Let’s test this assertion by looking at the most popular songs by Glastonbury’s most popular artists – those headlining on the Pyramid Stage. So we can define Glastonbury’s 2014’s “favourite” songs as the largest number of Spotify streams by the top three headlining artists, appearing on the Pyramid Stage for each of the three nights.

They are – Arcade Fire/Elbow/Lily Allen (Friday), Metallica/Jack White/Robert Plant (Saturday), Kasabian/The Black Keys/Ed Sheeran (Sunday). I’ve amended White and Plant’s top songs to account for their previous respective bands having more plays than their more recent solo work, working on the assumption that these high-profile classics are likely to be a big part of the appeal for fans.

There’s an argument for deleting Sheeran’s Hobbit-formed I See Fire, but as it’s impossible to account for the effect of cross-media selling on a song’s popularity I’ve left it in. So, based on this data set, the top nine songs of Glastonbury 2014 could be said to be – Reflektor, One Day Like This, Not Fair, Enter Sandman, Seven Nation Army, Stairway to Heaven, Fire, Lonely Boy and I See Fire.

Headlining Saturday.

All these songs are in 4/4 time and stay in one key throughout. The shortest is Lonely Boy (3:13) and the longest is Stairway to Heaven (7:58); the median average of the group is 4:23. They all include the title sung more than once with the exception of Seven Nation Army (only once, in verse 1) and Enter Sandman (the title doesn’t appear). Seven of the nine have a repeating chorus featuring the title. They all use 4 bar phrases. Most of them feature a repeating melodic riff of between one and four bars in length.

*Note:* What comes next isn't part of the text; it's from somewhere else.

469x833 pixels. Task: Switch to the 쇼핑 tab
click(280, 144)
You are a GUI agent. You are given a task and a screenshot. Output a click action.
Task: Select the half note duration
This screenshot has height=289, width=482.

Does the pop song formula mean that all popular music sounds the same? Clearly not, and there will be plenty of songs performed at the festival this weekend that challenge one or more of these norms. As online streaming overtakes downloads and retail sales, the historical requirement for songs to be radio-friendly may be starting to diminish – leading to some interesting current challenges to traditional song forms, even in the mainstream. But as a musicologist (and, yes, as a fan) I’m interested in the way we love popular music as much for its similarities as its differences.

Headlining Sunday.

We are endlessly entertained by songs that fit within known parameters, and we only need slight variations from the predictable to make something quirky or interesting (indeed, the law demands such variation, the lower threshold of songwriting creativity being defined by an absence of plagiarism). These formulaic characteristics can be found in almost any US/UK corpus of mainstream popular song you’d care to analyse from the past 50 years. A huge number of classics exhibit all of the norms – and yet within those constraints, skilled songwriters and artists can achieve creativity that absorbs and enthrals us. Crowd-pleasing songs simultaneously tread the well-trodden path and the road not taken.

The popular song, historically speaking, has served two main functions – community singing, and community dancing, and you’ll see plenty of both in front of the Pyramid Stage. So if you’re in the crowd, watching the crowd on TV, or even on that stage this weekend, look over the sea of joyful singing faces and dancing bodies, and let the song remain the same.